As we do to-day, so the alchemists did before us; they used the words _fire_ and _water_ to express different ideas.
Such terms as hardness, softness, coldness, toughness, and the like, are employed for the purpose of bringing together into one point of view different things which are alike in, at least, one respect.

Hard things may differ in size, weight, shape, colour, texture, &c.

A soft thing may weigh the same as a hard thing; both may have the same colour or the same size, or be at the same temperature, and so on.

By classing together various things as hard or soft, or smooth or rough, we eliminate (for the time) all the properties wherein the things differ, and regard them only as having one property in common.
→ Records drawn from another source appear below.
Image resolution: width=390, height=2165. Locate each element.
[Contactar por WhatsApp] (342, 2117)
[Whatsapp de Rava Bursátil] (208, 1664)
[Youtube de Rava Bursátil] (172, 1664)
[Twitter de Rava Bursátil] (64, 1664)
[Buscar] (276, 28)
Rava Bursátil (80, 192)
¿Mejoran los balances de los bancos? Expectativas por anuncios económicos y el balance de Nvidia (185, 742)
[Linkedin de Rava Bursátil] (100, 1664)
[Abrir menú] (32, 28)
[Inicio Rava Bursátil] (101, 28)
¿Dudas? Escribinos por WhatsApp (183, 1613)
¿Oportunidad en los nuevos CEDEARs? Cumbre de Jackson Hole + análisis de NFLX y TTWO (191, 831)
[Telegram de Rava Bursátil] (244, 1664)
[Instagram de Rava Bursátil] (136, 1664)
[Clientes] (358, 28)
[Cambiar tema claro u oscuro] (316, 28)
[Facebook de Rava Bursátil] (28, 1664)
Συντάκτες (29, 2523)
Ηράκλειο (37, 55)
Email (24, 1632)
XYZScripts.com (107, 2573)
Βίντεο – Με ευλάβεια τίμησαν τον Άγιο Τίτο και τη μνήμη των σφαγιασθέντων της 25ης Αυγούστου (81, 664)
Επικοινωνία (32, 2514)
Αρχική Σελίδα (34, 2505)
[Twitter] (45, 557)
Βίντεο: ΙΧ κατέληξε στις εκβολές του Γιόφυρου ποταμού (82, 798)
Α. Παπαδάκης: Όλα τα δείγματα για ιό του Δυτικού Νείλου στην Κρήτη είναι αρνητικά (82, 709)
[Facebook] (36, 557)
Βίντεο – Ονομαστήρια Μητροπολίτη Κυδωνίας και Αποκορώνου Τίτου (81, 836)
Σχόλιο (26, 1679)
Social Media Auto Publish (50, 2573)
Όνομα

The words hardness, softness, &c., are useful class-marks.
Similarly the alchemical Elements and Principles were useful class-marks.
We must not suppose that when the alchemists spoke of certain things as formed from, or by the union of, the same Elements or the same Principles, they meant that these things contained a common substance.
Their Elements and Principles were not thought of as substances, at least not in the modern meaning of the expression, _a substance_; they were qualities only.
If we think of the alchemical elements earth, air, fire, and water, as general expressions of what seemed to the alchemists the most important properties of all substances, we may be able to attach some kind of meaning to the sayings of Basil Valentine, which I have quoted.